The last chapter in the pre-settlement history of Scotts Bluff could be entitled “The Cowboy Era.” The open range cattle industry really began during Oregon Trail days, when sharp traders in the Fort Laramie area discovered that there was profit in exchanging one head of fat cattle for two that were worn out. They also discovered that oxen wintered well in the Laramie River Valley. Demand for cattle increased with the big Utah overland freighting business of the 1850’s. After the Civil War herds of half-wild longhorn Texas cattle were rounded up for the long drive northward to shipping points on the Kansas Pacific and Union Pacific Railways. In 1868 Texas cattle reached Kearney, North Platte, and Ogallala.

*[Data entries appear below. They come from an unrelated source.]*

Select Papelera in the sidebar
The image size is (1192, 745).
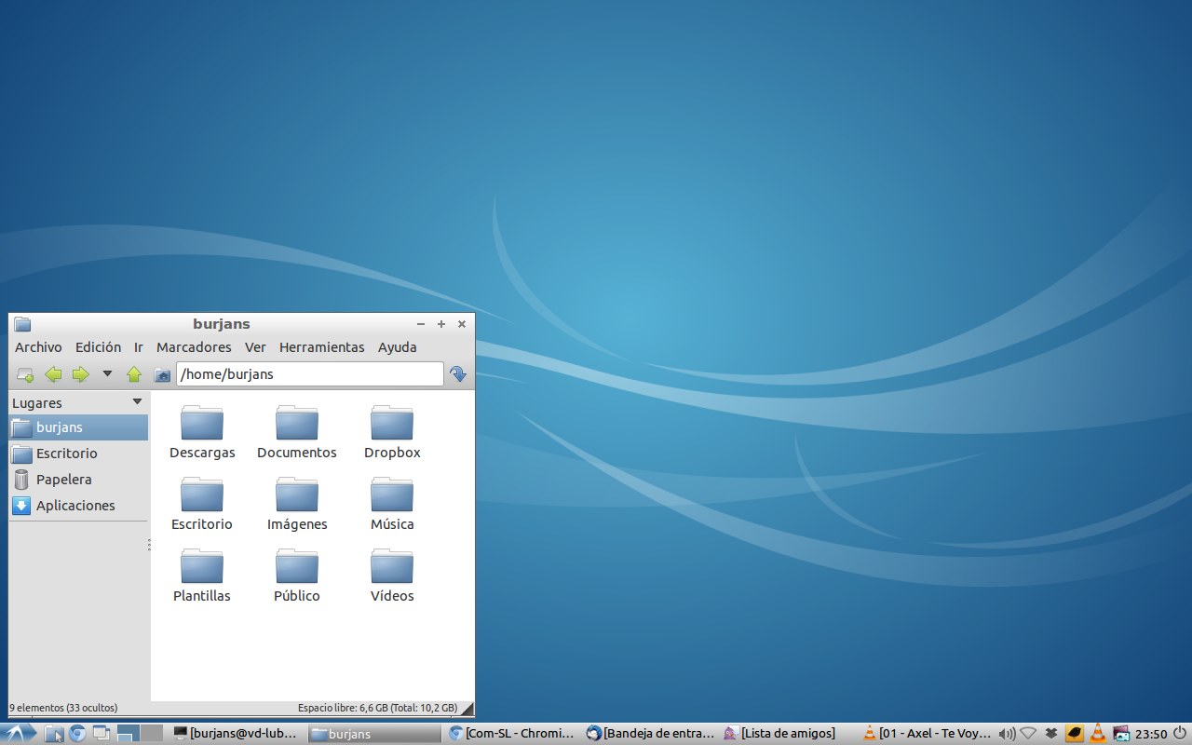pyautogui.click(x=63, y=480)
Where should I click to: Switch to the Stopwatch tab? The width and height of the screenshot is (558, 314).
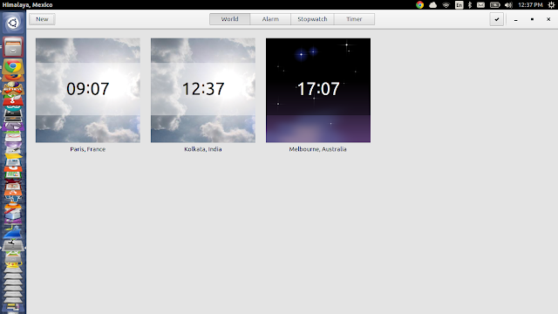coord(312,19)
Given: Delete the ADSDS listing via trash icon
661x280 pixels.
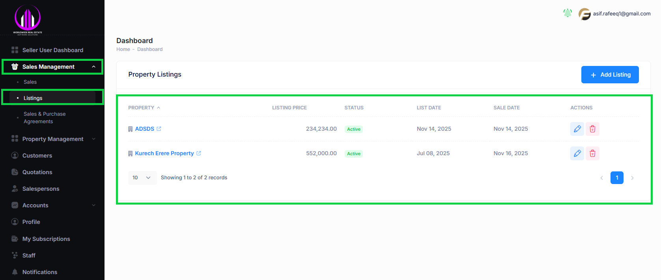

Hunting buffalo at Scotts Bluff. Original sketch in Oregon Trail Museum.
Loading buffalo bones at Scotts Bluff. Original sketch in Oregon Trail Museum.
Cowboys driving longhorn cattle past Scotts Bluff. Original sketch in Oregon Trail Museum.
In the 1870’s ranchers began to appropriate lush grazing lands in the North Platte Valley and its tributaries. It is said that by 1872 there were 60,000 head on Horse Creek, near Scotts Bluff. After the mop-up of hostile Sioux bands in 1876-77, thousands more were driven from Ogallala past Scotts Bluff toward the vast ranges in the northern Plains. Pratt and Ferris, Swan Land and Cattle Company, and the Coad Brothers were among the big outfits who grazed cattle in the Scotts Bluff area. Rapid inflation of the cattle market, overstocking and overgrazing, coupled with the disastrous hard winter of 1885-86, hastened the end of this short-lived but much publicized era.
In 1885 the first homesteaders, or grangers, arrived to stake out their claims in the Nebraska Panhandle. Gering was platted in 1888. In 1900 the Burlington Railroad was built up the north side of the Platte and the town of Scottsbluff was born. In 1910 a Union Pacific branch line was built up the south bank.
Where buffalo once roamed there are now irrigation ditches, sugar beet, alfalfa, and potato fields, and prime Herefords. The wily Sioux have become peaceful citizens. The dusty roads of the covered wagons have been replaced by broad paved highways and fast automobiles. Bullboats and Conestoga wagons have been replaced by long freight trains and cometlike aircraft. Scotts Bluff, named for one of General Ashley’s fur traders, the brooding sentinel of the Oregon Trail, now belongs to history.